Segment Start: TASK DATA
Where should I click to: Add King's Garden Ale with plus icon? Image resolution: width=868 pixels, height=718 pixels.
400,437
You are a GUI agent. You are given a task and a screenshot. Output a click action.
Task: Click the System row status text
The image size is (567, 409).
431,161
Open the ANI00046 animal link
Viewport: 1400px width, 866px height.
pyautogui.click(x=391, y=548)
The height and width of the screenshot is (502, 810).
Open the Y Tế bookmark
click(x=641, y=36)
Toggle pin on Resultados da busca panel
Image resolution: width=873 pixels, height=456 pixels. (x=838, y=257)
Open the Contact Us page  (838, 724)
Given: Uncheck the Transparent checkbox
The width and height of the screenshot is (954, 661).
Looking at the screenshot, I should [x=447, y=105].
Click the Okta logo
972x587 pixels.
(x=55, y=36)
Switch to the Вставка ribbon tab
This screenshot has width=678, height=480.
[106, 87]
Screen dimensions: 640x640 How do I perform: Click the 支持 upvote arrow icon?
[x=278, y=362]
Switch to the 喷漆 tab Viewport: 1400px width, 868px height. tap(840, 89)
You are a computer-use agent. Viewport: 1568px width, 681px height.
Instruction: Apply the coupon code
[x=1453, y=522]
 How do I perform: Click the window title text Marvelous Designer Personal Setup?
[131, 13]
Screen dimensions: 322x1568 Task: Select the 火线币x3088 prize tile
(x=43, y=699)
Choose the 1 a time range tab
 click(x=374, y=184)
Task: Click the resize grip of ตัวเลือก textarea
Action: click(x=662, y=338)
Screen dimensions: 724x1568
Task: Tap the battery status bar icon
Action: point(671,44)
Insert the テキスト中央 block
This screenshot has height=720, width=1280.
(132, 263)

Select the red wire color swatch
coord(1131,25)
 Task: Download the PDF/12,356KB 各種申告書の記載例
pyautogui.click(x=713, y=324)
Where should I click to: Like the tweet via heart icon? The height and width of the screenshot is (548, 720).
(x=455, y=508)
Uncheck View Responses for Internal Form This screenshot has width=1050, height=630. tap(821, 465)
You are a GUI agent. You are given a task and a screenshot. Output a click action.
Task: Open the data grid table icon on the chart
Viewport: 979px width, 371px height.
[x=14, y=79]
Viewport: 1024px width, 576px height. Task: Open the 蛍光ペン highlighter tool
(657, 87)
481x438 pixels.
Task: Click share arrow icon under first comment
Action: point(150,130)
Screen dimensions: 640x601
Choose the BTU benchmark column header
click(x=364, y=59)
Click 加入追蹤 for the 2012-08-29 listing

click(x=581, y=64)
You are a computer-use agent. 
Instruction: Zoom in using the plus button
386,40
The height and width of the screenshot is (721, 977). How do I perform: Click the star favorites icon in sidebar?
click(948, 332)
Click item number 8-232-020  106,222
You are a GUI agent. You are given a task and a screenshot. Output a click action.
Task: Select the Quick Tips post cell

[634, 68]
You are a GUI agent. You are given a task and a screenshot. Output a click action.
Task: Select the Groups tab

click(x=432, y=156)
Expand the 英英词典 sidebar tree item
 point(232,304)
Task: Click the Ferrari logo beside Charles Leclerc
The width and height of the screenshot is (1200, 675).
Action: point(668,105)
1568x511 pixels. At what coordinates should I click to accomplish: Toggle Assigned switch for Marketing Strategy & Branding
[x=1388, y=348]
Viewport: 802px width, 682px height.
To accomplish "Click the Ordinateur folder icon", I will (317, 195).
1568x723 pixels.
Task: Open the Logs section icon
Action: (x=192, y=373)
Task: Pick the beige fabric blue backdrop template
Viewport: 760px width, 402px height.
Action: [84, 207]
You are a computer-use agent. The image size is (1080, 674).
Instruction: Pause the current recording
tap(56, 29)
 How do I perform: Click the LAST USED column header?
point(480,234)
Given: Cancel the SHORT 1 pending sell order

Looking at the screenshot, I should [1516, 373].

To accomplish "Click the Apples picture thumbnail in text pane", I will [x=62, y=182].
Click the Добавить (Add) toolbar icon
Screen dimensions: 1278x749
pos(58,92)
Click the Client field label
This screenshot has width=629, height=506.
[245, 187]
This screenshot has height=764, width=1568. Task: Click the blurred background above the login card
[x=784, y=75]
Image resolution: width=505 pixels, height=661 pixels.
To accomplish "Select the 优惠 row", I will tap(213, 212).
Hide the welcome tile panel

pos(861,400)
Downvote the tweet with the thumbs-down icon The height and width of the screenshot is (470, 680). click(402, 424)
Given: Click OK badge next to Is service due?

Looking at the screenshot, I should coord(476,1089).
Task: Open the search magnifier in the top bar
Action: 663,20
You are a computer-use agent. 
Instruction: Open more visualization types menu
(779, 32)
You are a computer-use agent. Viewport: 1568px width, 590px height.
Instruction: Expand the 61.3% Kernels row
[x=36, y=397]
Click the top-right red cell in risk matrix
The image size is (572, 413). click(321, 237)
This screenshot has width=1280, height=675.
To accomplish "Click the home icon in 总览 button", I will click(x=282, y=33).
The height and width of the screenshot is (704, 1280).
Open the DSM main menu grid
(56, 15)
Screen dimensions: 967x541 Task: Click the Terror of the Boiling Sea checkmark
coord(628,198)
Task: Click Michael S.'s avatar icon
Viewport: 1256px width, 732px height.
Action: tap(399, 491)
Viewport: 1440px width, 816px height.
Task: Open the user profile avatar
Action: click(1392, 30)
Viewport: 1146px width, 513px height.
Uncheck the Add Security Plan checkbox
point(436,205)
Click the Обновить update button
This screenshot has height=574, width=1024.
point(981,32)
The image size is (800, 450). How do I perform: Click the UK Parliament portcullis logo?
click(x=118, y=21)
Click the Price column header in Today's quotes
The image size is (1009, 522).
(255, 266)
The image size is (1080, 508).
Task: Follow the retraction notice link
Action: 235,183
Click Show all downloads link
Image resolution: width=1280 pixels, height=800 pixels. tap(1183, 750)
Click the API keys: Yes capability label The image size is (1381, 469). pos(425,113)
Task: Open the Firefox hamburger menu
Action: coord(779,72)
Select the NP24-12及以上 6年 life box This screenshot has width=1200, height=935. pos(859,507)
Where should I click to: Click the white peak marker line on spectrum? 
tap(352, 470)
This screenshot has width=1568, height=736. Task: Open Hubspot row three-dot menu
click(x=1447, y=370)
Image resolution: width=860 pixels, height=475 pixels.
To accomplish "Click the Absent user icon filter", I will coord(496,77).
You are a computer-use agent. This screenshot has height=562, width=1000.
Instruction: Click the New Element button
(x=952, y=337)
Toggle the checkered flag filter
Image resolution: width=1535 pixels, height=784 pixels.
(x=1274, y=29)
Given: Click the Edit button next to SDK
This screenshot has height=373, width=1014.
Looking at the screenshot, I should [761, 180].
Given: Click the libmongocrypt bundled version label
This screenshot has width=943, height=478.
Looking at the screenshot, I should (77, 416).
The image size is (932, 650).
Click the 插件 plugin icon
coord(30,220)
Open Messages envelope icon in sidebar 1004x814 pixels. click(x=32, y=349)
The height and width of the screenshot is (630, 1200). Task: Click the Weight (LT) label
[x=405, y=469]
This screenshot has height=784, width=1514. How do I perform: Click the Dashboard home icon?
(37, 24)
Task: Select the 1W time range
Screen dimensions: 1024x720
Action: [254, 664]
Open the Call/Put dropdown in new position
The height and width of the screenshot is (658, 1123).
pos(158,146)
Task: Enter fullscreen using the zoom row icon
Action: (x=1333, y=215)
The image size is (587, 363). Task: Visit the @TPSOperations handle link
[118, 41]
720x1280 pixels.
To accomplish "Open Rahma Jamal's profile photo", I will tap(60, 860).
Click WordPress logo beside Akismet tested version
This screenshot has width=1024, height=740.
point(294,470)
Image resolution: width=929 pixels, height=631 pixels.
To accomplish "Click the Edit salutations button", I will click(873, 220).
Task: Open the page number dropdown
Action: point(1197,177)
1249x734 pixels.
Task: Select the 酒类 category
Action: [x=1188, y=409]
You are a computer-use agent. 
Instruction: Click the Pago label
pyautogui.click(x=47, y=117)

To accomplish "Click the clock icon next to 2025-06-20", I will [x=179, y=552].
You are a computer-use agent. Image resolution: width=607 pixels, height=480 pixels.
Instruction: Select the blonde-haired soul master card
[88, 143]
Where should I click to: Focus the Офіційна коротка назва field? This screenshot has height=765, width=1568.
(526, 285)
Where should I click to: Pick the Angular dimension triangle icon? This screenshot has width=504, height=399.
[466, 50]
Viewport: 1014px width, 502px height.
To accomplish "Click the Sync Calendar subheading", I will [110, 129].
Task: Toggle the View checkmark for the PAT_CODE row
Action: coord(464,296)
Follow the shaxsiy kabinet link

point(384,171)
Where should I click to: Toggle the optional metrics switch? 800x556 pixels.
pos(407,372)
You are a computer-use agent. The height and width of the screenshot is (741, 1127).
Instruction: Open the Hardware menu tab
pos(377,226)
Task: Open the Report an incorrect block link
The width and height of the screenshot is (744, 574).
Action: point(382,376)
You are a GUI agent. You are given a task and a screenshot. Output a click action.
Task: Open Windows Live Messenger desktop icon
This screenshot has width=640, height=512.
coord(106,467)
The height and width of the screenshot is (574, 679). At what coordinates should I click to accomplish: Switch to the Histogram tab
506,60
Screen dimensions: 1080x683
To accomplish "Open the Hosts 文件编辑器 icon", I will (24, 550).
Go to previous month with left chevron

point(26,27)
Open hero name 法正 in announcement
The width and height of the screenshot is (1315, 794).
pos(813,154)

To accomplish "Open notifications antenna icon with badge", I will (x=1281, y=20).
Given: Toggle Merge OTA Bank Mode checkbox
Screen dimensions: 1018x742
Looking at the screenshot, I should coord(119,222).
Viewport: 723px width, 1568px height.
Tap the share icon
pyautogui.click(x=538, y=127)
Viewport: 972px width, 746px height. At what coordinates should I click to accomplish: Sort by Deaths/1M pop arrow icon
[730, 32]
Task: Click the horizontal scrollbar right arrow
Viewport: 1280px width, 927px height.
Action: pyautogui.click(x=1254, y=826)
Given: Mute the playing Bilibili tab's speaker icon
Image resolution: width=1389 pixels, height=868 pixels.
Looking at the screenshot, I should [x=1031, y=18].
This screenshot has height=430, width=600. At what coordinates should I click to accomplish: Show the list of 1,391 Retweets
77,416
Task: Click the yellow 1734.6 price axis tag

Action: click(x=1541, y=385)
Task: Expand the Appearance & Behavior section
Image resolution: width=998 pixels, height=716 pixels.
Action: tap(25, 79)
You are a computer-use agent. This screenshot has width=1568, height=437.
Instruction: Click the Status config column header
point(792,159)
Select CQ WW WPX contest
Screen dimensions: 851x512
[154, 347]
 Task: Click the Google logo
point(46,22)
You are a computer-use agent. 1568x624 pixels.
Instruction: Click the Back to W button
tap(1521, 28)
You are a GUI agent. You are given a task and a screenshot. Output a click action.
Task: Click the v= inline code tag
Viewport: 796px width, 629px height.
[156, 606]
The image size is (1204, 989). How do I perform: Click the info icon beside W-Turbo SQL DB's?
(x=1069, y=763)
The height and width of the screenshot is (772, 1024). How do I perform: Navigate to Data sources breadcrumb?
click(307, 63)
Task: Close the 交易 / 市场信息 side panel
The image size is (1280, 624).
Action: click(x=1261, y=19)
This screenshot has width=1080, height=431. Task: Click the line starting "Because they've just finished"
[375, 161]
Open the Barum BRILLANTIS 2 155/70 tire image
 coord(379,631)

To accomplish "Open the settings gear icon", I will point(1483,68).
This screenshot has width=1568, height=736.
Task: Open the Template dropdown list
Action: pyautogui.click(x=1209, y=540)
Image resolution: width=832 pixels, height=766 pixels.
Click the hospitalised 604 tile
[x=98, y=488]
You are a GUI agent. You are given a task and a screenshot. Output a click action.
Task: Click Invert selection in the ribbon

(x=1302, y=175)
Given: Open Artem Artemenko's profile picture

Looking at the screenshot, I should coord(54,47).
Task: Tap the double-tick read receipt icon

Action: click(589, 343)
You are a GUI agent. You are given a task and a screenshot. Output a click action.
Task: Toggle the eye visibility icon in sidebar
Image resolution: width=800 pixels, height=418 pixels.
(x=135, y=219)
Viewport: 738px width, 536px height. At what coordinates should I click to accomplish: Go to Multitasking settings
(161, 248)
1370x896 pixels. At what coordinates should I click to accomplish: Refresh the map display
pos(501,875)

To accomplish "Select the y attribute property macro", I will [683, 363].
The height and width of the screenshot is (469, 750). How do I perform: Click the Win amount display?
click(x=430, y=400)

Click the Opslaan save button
Segment End: TASK DATA
## EXERCISE DIRECTIONS
Give back the lines above exactly, from the one with "Viewport: 738px width, 536px" through the last line.

## SOLUTION TO THE EXERCISE
Viewport: 738px width, 536px height. At what coordinates should I click to accomplish: Go to Multitasking settings
(161, 248)
1370x896 pixels. At what coordinates should I click to accomplish: Refresh the map display
pos(501,875)

To accomplish "Select the y attribute property macro", I will [683, 363].
The height and width of the screenshot is (469, 750). How do I perform: Click the Win amount display?
click(x=430, y=400)

Click the Opslaan save button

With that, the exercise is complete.